(What this task involves) Copy out only the lines running from the one that contains "786x977 pixels. At" through the end of the listing. Pictures stay out.

──────── Task data

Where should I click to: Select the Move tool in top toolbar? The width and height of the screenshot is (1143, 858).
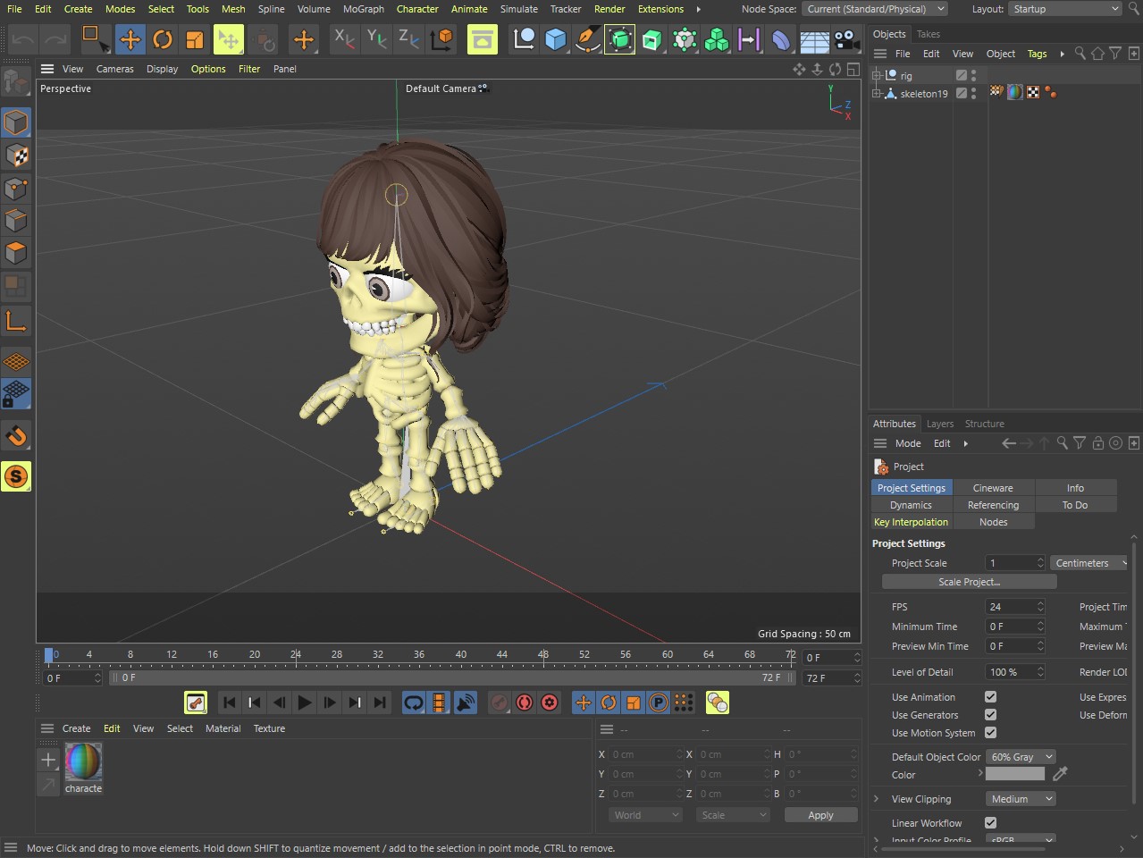pyautogui.click(x=130, y=39)
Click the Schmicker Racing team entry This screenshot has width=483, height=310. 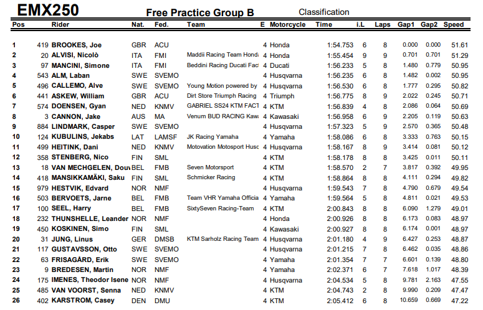[211, 177]
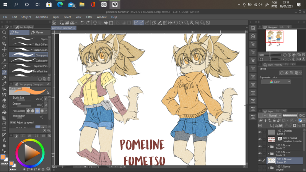Image resolution: width=306 pixels, height=172 pixels.
Task: Open the Expression color dropdown
Action: (275, 82)

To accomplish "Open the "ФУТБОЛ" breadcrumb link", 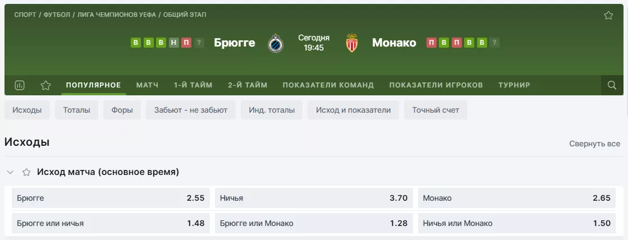I will click(57, 15).
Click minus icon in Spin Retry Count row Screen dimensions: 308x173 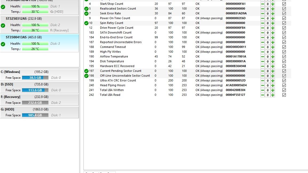tap(263, 23)
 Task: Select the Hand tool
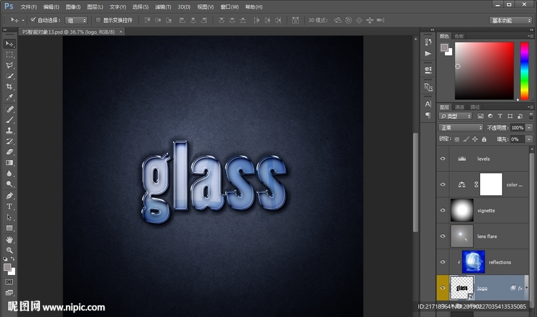(9, 239)
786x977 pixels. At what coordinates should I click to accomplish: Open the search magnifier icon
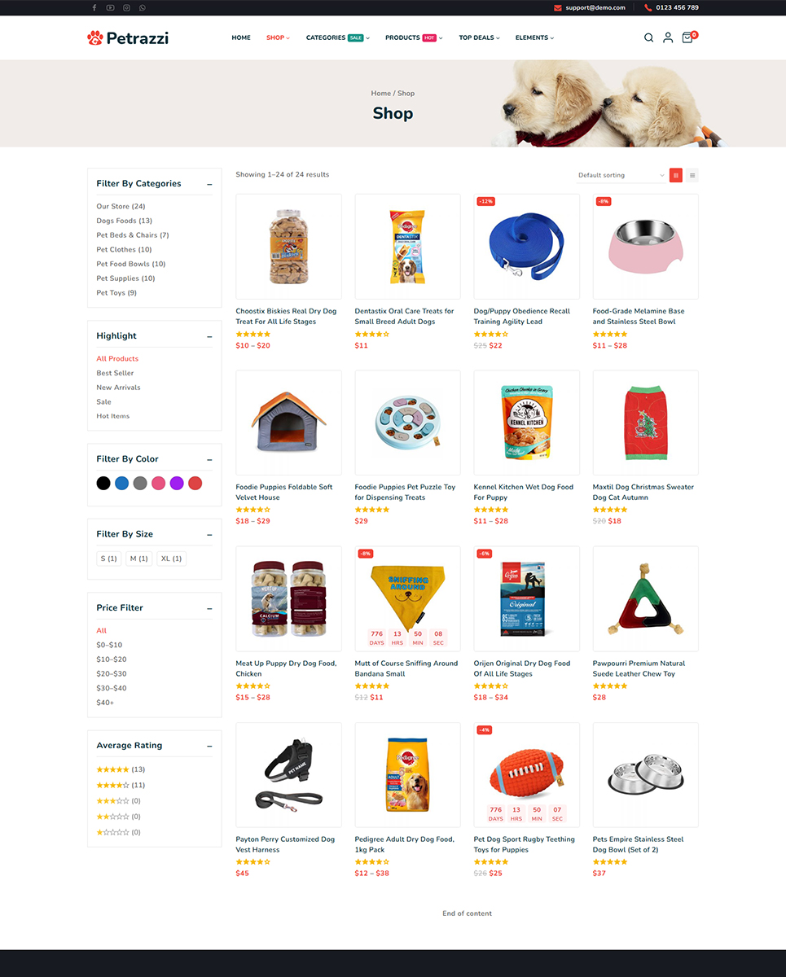click(x=648, y=37)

────────────────

(Answer to this task)
786x977 pixels. At what coordinates should I click to accomplish: Open the search magnifier icon
click(x=648, y=37)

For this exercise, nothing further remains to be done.